In fact, if you look to the right of this posting, you may still see an advertisment for a demo planning tool by Aerohive .... try it !!
It is possible to do it manually,by a very painstaking method, but it would take you forever.
Dave -
Just as an add-on:
The issues of overlap etc are well covered in the CWNA book, and are well worth reading in the Site Survey sections. Not enough time to go into all the details, but you can use special software to get an idea [ usually quite accurate, provided that the input data is accurate ] to predict coverage areas etc for a building without physically having to walk through it. This will act as a guideline. however, it is strongly recommended that a physical "walk-through" is performed to confirm and "fine-tune" the predictive results. I have seen one or two places where a predictive survey was done, and the person responsible made some mistake s in inputting the data, then went and installed everything without a walk-through. That cost a lot of money.
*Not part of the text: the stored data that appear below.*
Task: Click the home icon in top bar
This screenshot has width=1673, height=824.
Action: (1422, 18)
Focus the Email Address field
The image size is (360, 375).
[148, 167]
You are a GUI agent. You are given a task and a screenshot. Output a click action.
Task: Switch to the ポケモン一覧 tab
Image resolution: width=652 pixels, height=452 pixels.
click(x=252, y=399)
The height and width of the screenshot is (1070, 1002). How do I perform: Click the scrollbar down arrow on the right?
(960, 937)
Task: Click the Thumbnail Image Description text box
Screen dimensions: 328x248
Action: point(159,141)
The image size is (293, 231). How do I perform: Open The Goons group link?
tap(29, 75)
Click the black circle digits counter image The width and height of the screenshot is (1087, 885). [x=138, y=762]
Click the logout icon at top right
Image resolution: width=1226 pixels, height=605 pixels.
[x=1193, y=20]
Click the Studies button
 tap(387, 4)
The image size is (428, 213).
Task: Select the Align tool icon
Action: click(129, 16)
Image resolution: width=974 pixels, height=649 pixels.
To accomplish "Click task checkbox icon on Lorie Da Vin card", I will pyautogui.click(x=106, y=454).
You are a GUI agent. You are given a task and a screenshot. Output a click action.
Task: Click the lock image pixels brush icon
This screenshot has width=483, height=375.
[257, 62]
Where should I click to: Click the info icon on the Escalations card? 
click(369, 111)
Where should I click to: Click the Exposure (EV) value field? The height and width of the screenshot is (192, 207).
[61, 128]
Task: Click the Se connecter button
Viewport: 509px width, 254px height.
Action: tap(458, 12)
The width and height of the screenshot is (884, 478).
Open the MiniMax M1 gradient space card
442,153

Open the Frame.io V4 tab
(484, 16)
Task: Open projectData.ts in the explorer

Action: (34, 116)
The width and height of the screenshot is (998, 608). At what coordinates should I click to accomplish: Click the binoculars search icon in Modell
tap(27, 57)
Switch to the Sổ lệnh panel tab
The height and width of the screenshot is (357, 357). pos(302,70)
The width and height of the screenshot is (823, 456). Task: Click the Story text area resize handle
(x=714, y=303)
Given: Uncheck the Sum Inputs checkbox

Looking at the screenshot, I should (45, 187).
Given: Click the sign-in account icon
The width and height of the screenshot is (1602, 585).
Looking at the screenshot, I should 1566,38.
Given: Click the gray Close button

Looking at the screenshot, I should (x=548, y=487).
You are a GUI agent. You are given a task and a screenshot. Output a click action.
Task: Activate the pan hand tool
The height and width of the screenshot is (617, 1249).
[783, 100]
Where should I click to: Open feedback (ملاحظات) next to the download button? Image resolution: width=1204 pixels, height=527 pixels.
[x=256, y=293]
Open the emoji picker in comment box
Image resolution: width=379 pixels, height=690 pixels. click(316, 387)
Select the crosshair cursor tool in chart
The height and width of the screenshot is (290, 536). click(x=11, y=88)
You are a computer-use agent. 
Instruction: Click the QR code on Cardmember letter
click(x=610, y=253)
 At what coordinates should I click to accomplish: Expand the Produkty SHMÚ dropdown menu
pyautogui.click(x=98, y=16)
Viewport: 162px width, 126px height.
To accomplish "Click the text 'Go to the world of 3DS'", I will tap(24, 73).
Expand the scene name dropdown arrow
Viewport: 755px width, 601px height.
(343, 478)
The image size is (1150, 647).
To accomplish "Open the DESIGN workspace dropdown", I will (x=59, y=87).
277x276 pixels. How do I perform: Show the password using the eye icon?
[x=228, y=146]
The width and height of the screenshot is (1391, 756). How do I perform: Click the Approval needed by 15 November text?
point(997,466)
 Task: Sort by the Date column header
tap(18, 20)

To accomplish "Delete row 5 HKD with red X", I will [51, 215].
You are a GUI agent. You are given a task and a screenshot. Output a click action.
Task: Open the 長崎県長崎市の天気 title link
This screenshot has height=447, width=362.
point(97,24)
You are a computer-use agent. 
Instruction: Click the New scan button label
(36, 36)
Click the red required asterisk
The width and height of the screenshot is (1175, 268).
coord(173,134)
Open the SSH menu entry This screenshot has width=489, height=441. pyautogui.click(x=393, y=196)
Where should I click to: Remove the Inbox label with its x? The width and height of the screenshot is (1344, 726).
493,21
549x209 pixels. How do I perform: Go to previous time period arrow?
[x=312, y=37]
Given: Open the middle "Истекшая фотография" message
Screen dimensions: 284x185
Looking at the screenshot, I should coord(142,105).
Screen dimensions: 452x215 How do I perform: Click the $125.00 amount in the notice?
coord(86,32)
With Airmagnet, you can "play about" with settings and locations of access points etc to get the results you want. I used the term "automatically" a bit loosely before, but apart from some mouse clicks and selections, the whole process is nicely automated.
Dave -
Bye the way, this is a pretty good book about site surveying. Lots of good tips in it.
http://www.amazon.com/802-11-Wireless-Network-Surveying-Installation/dp/1587051648/ref=sr_1_1?ie=UTF8&s=books&qid=1264376165&sr=1-1
This one is a bit dated, but contains lot of good stuff on site surveys and an excellent section on wireless bridges [ generally poorly covered in many Wi-Fi books ].
http://www.amazon.com/Building-Cisco-Wireless-LAN-Syngress/dp/192899458X/ref=sr_1_4?ie=UTF8&s=books&qid=1264376267&sr=1-4
Dave -
I wrote an entire white paper on this subject!
It's called the Fallacy of Channel Overlap. Here's a link to the article.
Basically - don't measure 'overlap' from an APs point of view, or from a 'graphical' nature. But design your wireless LANs to meet the client adapter's design specs.
You need to deliver a 'primary' AP's coverage, then a 'secondary' or 'backup' coverage from another AP.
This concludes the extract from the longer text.